**WORK ITEM:** Without the pictures, print the lines from the one holding "Given: Click the" through the last line below, both included, exactly as they stand.

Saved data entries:
Segment Open

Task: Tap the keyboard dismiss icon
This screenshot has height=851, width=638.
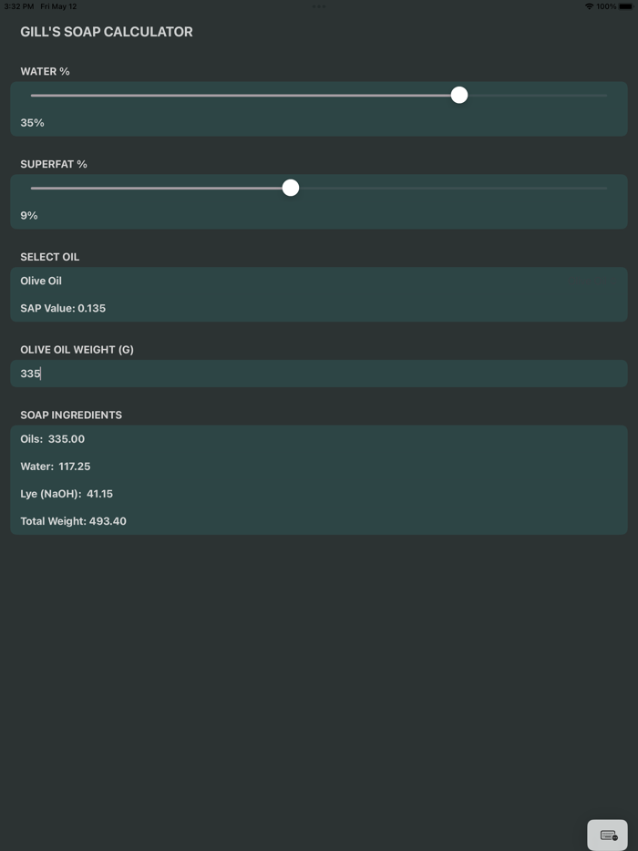Action: [608, 835]
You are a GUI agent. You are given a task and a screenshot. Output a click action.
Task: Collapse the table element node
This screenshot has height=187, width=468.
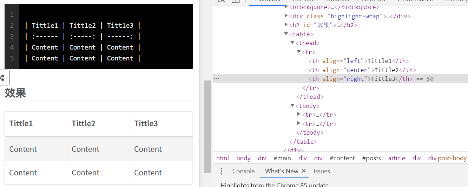[286, 34]
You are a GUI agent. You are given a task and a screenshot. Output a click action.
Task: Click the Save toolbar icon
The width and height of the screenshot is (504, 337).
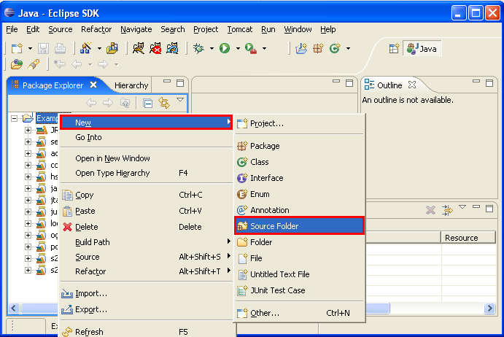(x=44, y=48)
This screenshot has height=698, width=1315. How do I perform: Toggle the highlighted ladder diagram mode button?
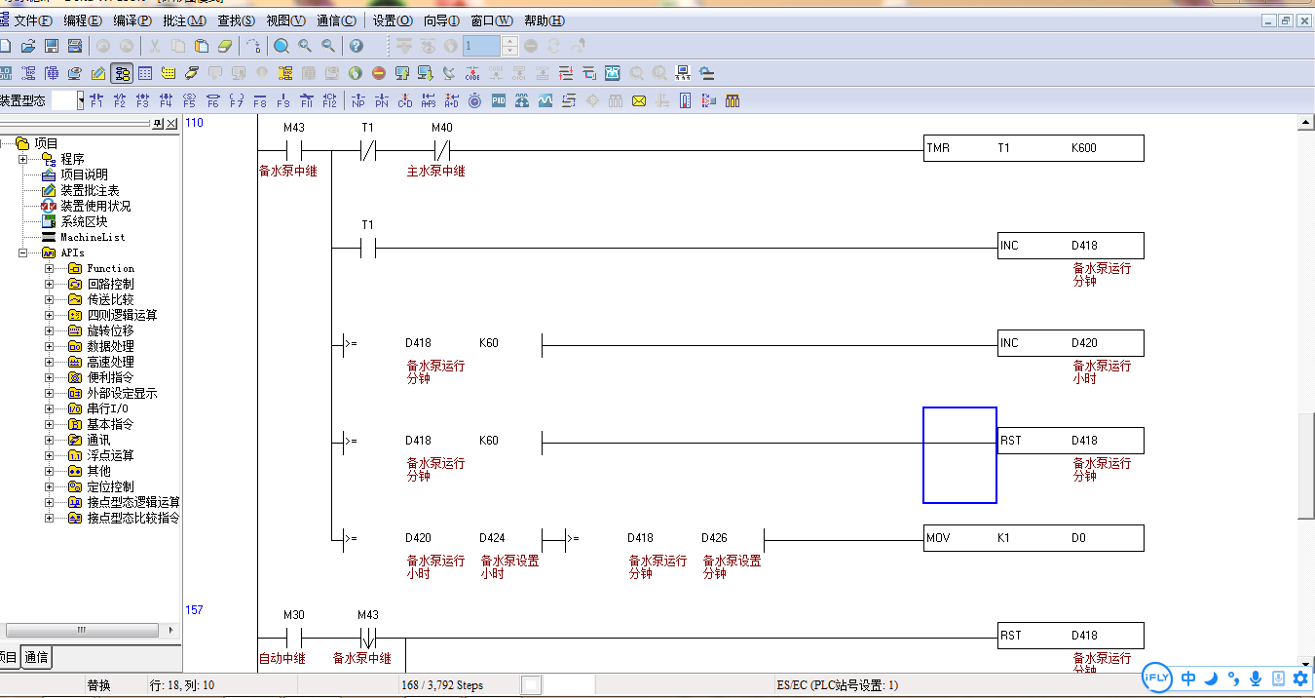(122, 73)
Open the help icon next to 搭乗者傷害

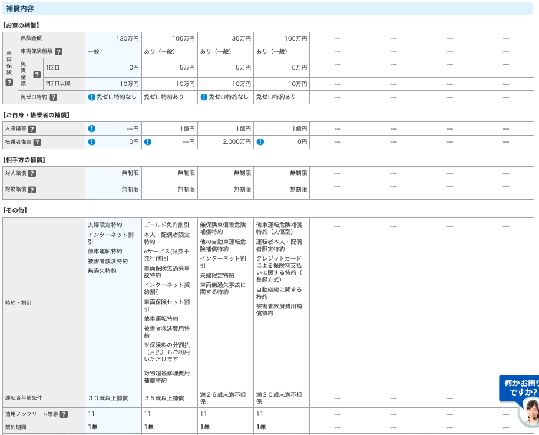(x=37, y=142)
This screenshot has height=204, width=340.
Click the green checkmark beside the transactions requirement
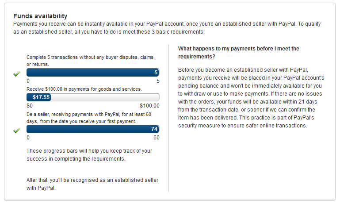pyautogui.click(x=17, y=74)
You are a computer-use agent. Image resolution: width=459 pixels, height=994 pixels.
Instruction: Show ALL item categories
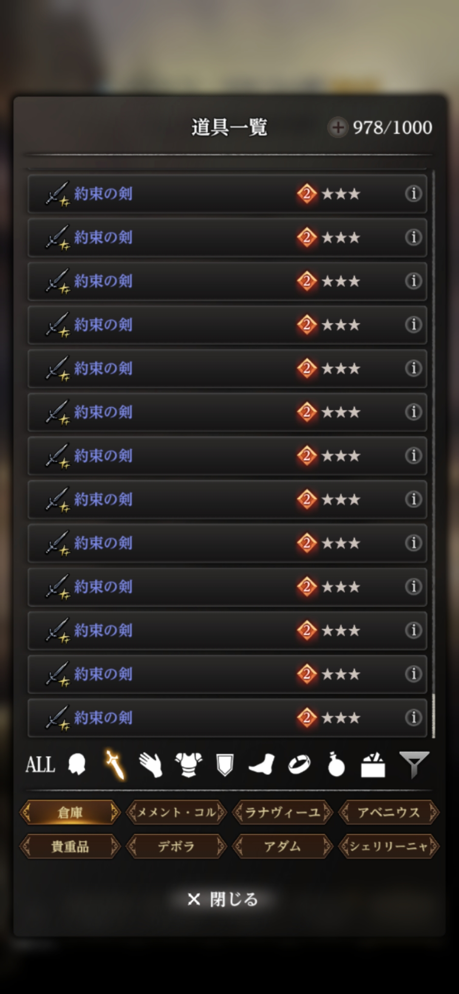pos(40,765)
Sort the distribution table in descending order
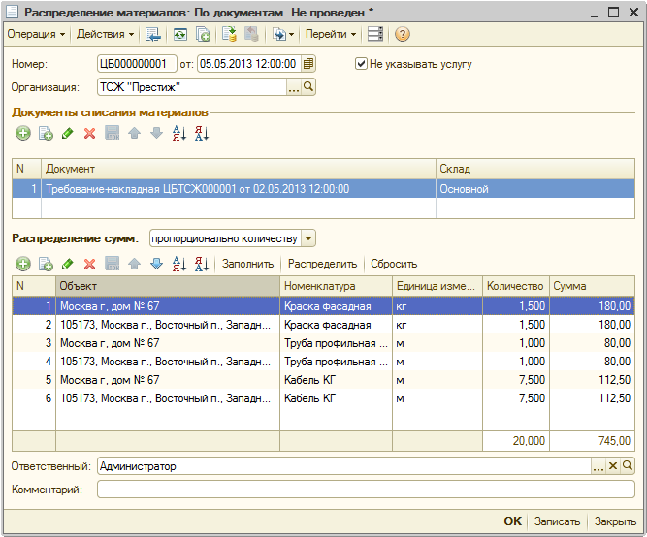This screenshot has height=537, width=647. (x=201, y=264)
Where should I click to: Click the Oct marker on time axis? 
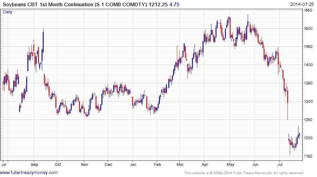58,164
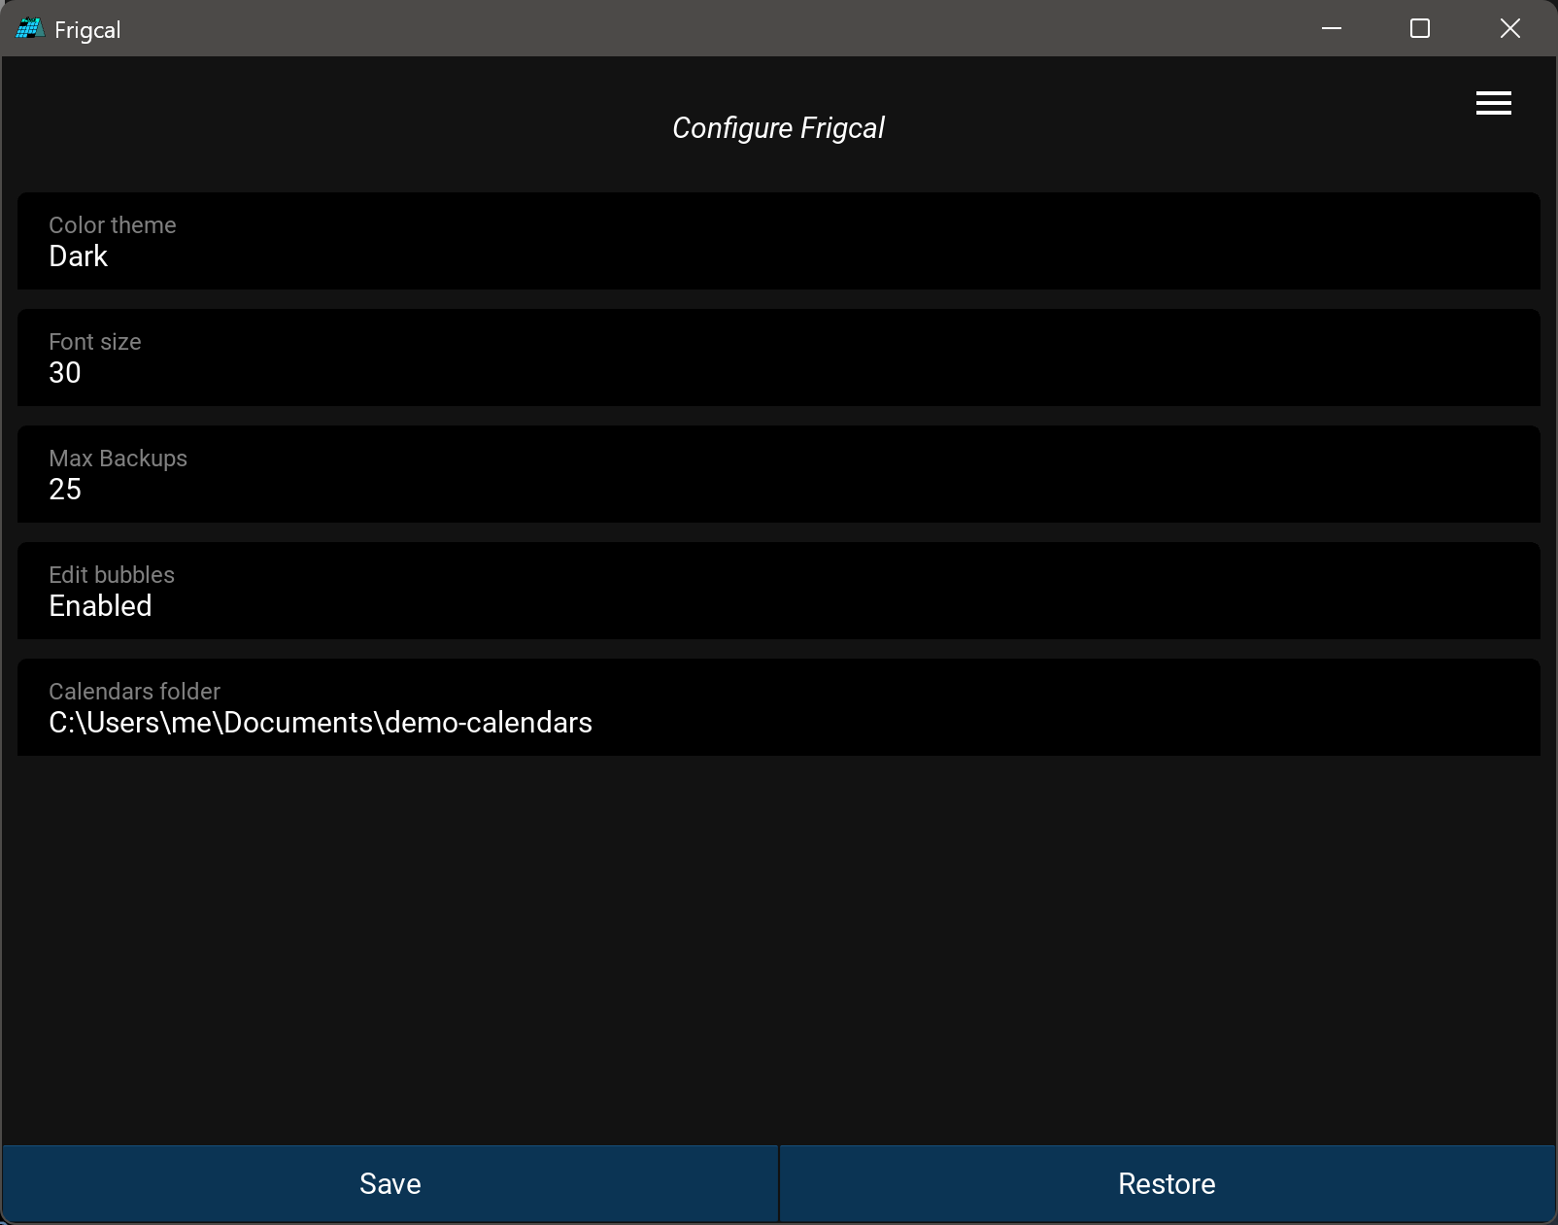Save the configuration settings
Screen dimensions: 1558x1225
(x=390, y=1183)
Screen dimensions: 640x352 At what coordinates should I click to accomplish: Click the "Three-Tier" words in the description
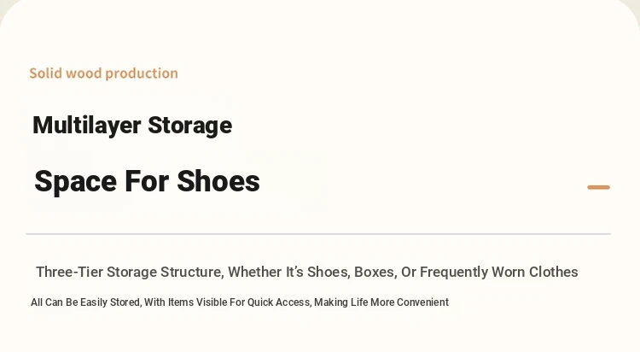click(x=69, y=272)
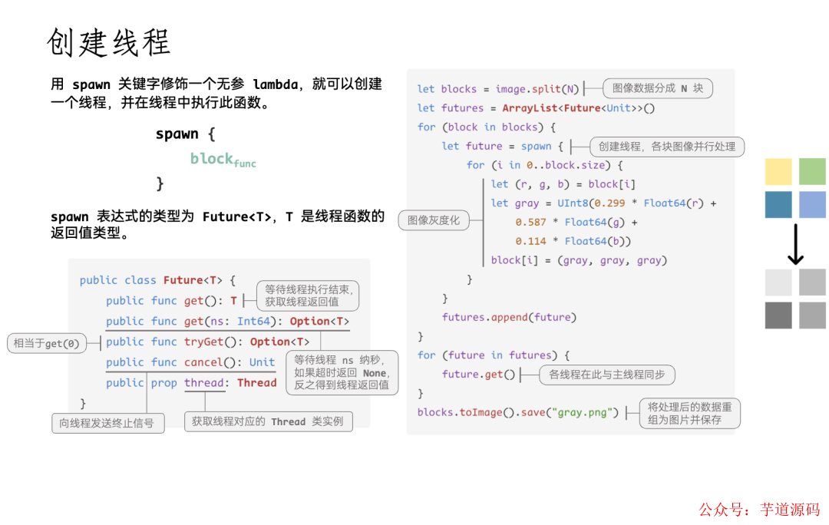The image size is (829, 525).
Task: Click the light gray grayscale block tile
Action: (x=778, y=282)
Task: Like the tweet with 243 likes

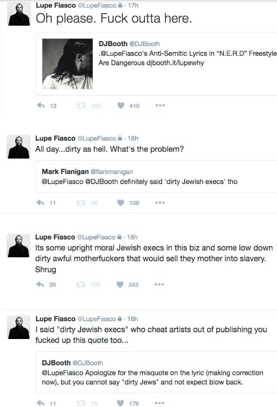Action: coord(120,285)
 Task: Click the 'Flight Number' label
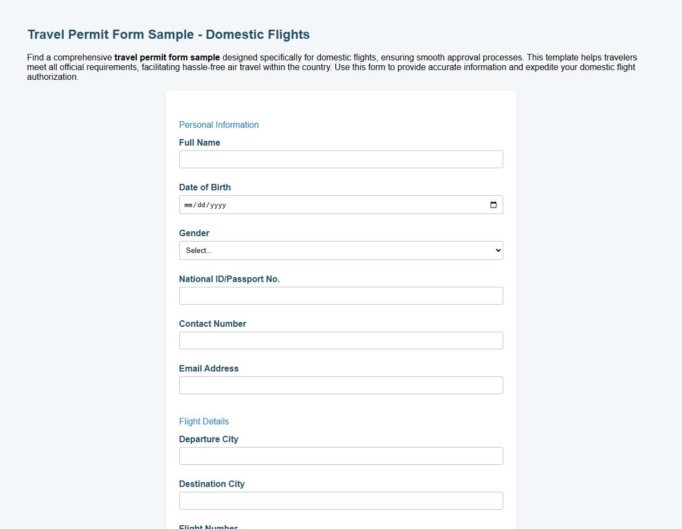(208, 526)
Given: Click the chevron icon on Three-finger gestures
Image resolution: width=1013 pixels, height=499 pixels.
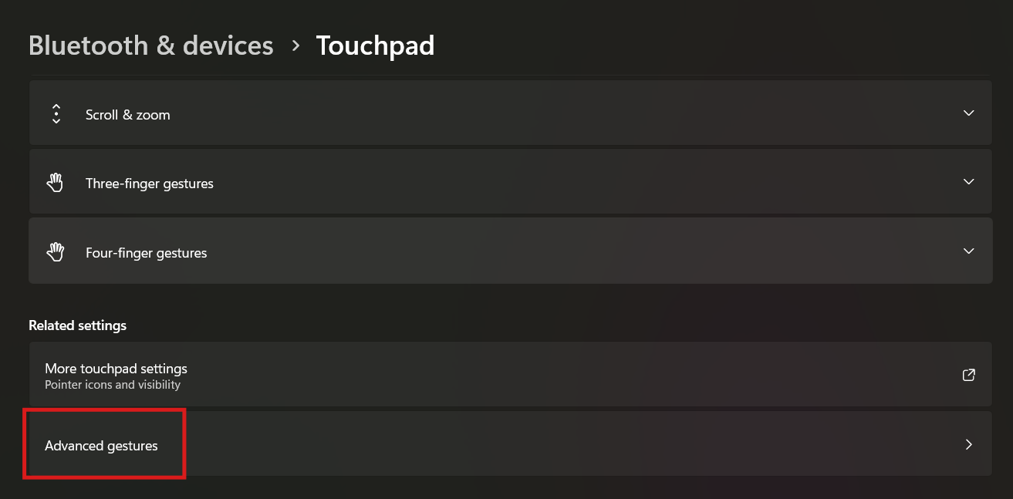Looking at the screenshot, I should (968, 182).
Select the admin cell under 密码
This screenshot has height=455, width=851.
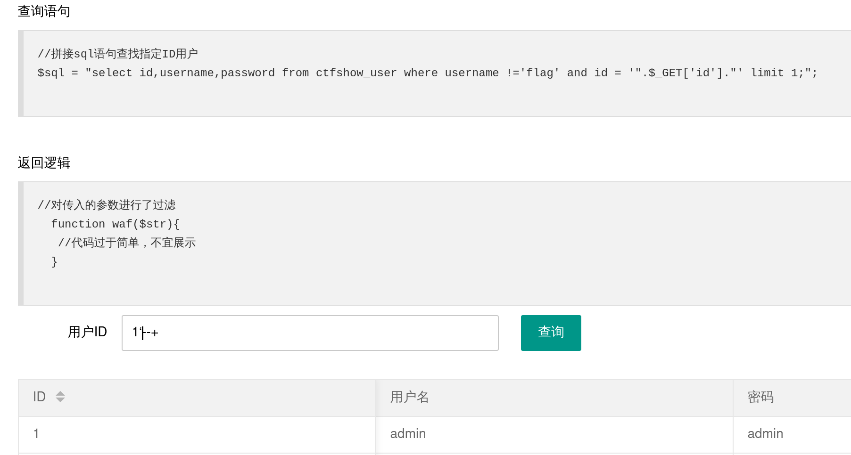pyautogui.click(x=765, y=434)
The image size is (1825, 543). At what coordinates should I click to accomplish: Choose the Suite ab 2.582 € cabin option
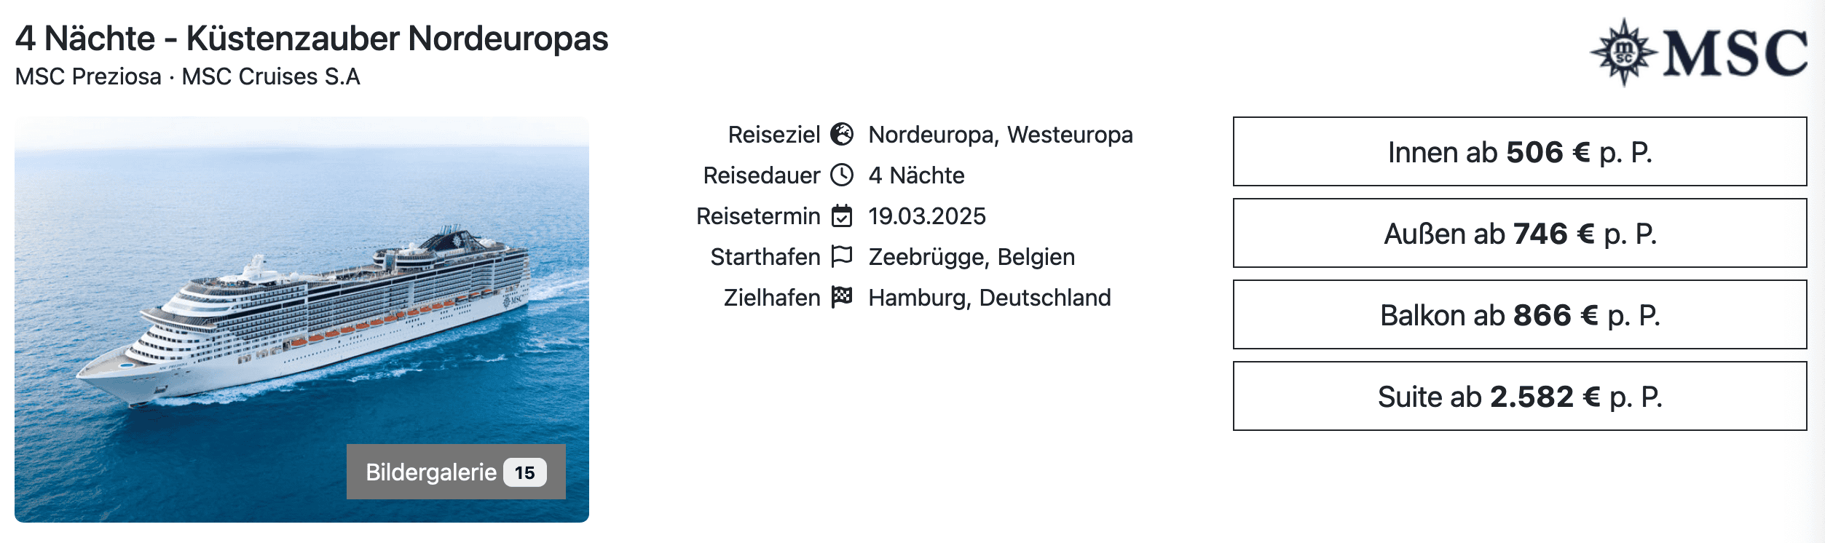[1519, 397]
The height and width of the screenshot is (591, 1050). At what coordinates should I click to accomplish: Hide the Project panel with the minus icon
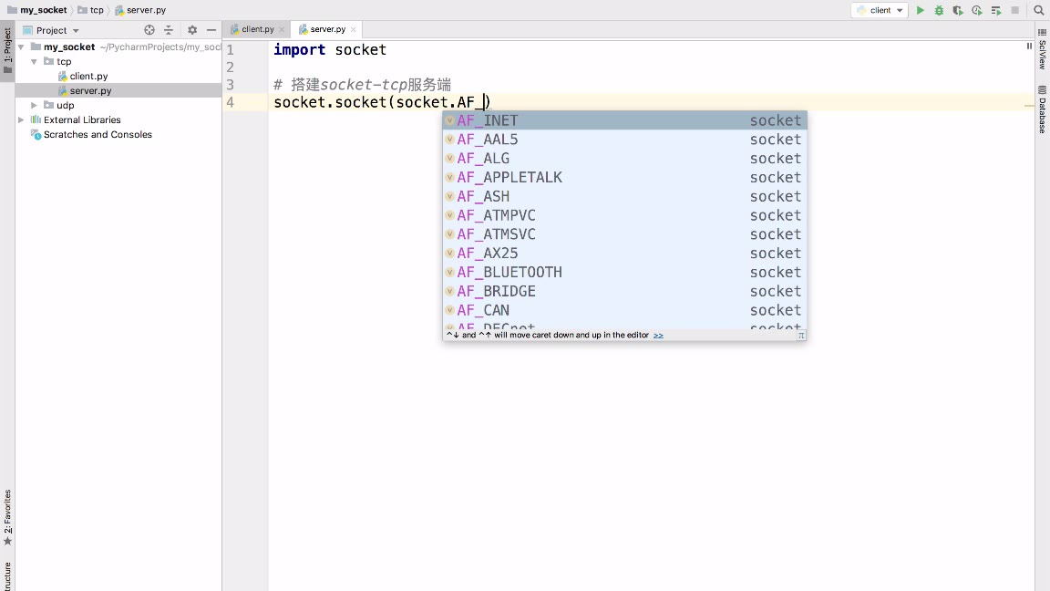pos(211,30)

Segment Closed

**TASK RESULT:**
Given: Click the chevron icon on Three-finger gestures
Image resolution: width=1013 pixels, height=499 pixels.
Looking at the screenshot, I should (968, 182).
Select the admin cell under 密码
This screenshot has height=455, width=851.
pyautogui.click(x=765, y=434)
The image size is (1825, 543). At what coordinates should I click to accomplish: Choose the Suite ab 2.582 € cabin option
[1519, 397]
The height and width of the screenshot is (591, 1050). At what coordinates should I click to accomplish: Hide the Project panel with the minus icon
pos(211,30)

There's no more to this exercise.